§ **AVAILABLE RECORDS**

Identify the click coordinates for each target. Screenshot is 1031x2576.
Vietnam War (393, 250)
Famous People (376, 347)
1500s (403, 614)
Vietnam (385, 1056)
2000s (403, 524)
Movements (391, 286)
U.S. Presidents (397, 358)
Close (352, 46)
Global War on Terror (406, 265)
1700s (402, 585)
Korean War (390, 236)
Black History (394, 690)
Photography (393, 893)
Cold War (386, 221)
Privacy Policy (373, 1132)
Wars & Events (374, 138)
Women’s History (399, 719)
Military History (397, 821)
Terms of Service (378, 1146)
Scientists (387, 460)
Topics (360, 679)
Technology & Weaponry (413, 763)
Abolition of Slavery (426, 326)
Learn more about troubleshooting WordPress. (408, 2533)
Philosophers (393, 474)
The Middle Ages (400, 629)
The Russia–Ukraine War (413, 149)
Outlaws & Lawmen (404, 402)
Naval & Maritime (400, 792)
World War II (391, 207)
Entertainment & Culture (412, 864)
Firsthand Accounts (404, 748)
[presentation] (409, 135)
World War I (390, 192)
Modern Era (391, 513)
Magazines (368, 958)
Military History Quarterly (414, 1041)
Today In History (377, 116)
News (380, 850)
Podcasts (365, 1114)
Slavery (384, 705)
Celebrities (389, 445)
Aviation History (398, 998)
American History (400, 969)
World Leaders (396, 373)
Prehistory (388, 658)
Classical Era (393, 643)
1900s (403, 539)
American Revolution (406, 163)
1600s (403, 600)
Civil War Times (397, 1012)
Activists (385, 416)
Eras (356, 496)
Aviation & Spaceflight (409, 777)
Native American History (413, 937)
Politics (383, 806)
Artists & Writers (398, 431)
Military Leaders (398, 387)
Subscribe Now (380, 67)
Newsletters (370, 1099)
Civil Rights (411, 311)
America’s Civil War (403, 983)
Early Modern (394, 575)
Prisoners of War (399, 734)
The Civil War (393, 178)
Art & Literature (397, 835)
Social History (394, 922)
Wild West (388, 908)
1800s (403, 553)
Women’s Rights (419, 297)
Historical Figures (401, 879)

§ **WORK INSTRUCTIONS**
The answer must consist of every line from the entries above that contains the string "Aviation".

§ **ANSWER SPACE**
Aviation History (398, 998)
Aviation & Spaceflight (409, 777)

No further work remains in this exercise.